= WHAT YOU WILL DO =
Among the lines of the records below, copy those that hold the word "computer".

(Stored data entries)
=====
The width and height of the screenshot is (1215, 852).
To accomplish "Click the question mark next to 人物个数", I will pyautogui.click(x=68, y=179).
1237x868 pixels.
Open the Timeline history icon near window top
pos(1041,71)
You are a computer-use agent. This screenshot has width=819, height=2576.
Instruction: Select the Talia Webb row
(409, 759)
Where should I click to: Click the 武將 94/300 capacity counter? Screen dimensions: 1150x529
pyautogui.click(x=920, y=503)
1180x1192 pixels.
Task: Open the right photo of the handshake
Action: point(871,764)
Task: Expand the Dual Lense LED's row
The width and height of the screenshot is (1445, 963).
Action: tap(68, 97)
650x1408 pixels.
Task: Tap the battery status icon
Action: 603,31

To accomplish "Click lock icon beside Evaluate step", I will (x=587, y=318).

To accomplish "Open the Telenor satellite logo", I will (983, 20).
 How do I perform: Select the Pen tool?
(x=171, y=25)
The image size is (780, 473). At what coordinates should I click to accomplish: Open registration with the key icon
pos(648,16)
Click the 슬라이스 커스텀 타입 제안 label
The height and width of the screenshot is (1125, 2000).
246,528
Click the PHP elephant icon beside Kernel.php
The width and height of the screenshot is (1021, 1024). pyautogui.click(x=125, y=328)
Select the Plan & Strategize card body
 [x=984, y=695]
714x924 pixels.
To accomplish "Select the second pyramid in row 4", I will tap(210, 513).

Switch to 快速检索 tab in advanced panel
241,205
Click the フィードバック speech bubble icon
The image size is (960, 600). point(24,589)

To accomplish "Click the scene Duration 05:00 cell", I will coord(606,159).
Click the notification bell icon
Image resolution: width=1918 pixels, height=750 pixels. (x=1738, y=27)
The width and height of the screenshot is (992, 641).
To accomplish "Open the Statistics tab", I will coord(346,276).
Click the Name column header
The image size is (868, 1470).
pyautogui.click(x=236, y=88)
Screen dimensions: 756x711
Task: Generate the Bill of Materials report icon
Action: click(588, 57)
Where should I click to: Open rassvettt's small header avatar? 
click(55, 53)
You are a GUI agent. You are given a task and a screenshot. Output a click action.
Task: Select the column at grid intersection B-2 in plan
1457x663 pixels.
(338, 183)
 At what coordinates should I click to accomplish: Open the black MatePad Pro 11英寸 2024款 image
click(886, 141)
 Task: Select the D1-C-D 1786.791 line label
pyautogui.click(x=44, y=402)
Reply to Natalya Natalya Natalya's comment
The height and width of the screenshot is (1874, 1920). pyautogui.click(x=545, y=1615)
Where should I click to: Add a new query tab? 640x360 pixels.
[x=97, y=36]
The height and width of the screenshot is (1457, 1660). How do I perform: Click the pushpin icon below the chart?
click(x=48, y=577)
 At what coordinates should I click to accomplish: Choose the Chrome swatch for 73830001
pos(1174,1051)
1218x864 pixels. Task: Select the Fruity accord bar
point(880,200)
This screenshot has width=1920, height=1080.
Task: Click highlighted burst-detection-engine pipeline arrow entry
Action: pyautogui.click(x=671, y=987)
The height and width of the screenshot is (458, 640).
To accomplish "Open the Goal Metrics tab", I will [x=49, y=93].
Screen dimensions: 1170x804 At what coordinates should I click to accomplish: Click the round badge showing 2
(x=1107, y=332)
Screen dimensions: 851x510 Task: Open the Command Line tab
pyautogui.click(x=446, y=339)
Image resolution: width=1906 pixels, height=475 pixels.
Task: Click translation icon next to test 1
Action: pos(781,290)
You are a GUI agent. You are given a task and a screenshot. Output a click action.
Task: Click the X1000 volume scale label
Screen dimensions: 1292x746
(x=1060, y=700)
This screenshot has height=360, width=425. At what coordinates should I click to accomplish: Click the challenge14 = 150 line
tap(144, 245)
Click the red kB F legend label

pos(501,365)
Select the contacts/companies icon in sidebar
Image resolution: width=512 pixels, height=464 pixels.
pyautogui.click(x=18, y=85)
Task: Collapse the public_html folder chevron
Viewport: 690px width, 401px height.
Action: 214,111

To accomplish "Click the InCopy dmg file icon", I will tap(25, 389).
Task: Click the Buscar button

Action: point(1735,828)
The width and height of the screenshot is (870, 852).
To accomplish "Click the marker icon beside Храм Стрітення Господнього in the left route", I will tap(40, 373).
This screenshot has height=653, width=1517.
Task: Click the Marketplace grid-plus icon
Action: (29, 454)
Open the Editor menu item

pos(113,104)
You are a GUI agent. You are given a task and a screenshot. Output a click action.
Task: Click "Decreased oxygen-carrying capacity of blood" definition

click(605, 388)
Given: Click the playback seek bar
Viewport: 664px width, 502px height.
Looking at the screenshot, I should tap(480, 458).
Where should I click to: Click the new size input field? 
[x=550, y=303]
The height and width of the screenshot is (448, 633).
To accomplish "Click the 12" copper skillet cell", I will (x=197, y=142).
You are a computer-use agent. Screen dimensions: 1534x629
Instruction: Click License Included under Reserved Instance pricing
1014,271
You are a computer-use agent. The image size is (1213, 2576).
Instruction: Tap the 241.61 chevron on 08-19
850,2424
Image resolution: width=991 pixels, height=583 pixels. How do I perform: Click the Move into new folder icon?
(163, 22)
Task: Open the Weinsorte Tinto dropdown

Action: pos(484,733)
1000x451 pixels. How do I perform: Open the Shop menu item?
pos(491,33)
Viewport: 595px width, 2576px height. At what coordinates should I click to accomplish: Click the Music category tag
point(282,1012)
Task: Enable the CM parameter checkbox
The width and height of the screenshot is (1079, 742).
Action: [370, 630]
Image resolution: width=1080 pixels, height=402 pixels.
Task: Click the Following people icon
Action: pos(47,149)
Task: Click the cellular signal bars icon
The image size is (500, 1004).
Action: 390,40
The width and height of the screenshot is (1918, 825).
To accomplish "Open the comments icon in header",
=====
= TASK ANSWER =
You are a computer-use agent. This screenshot has width=819, height=2576.
You are a computer-use agent. Screen dimensions: 1534x629
You are a computer-use agent. The image size is (1213, 2576).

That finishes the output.